O Conselho de Sentença do II Tribunal do Júri da Capital condenou Elisabete Elias da Silva a 16 anos e oito meses de reclusão pelo assassinato de Patrícia Cristina Barbosa, ocorrido em 2023, em Santa Cruz, Zona Oeste do Rio. O crime, que chocou a comunidade, aconteceu apenas três dias antes do Dia das Mães, quando a vítima tentava proteger sua filha, Karolina Evelin Barbosa da Cruz, também agredida por Elisabete.

Patrícia foi atacada com golpes de faca e pauladas após cobrar pensões devidas do ex-companheiro de Karolina. Durante o ataque, a vítima conseguiu se refugiar em casa, mas foi imobilizada pelas filhas da agressora e recebeu uma facada no coração.
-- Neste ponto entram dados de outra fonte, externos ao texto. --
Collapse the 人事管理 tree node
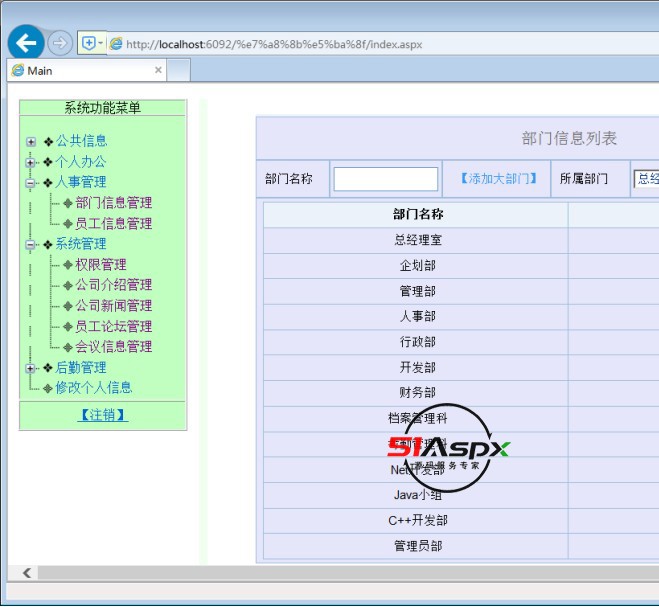Viewport: 659px width, 607px height. pyautogui.click(x=31, y=183)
Testemunhas relataram que, após o crime, Elisabete afirmou: “Se ela não morrer hoje, mato amanhã”, evidenciando a frieza do ato.

O juiz Renan de Freitas Ongaratto, que presidiu a sessão, destacou a brutalidade do crime e a indiferença de Elisabete, que limpou a faca ensanguentada em sua roupa. Ele ressaltou que a data do crime, tão próxima ao Dia das Mães, intensificou a gravidade da situação, pois a filha de Patrícia nunca mais poderá celebrar essa data com a mãe. O magistrado afirmou que a culpabilidade de Elisabete merece agravamento devido à sua falta de compaixão e desprezo pela vida alheia.

A condenação reflete a necessidade de justiça em casos de violência doméstica, ressaltando a importância de proteger as vítimas e suas famílias. A comunidade aguarda que a sentença sirva como um alerta sobre a gravidade da violência contra a mulher.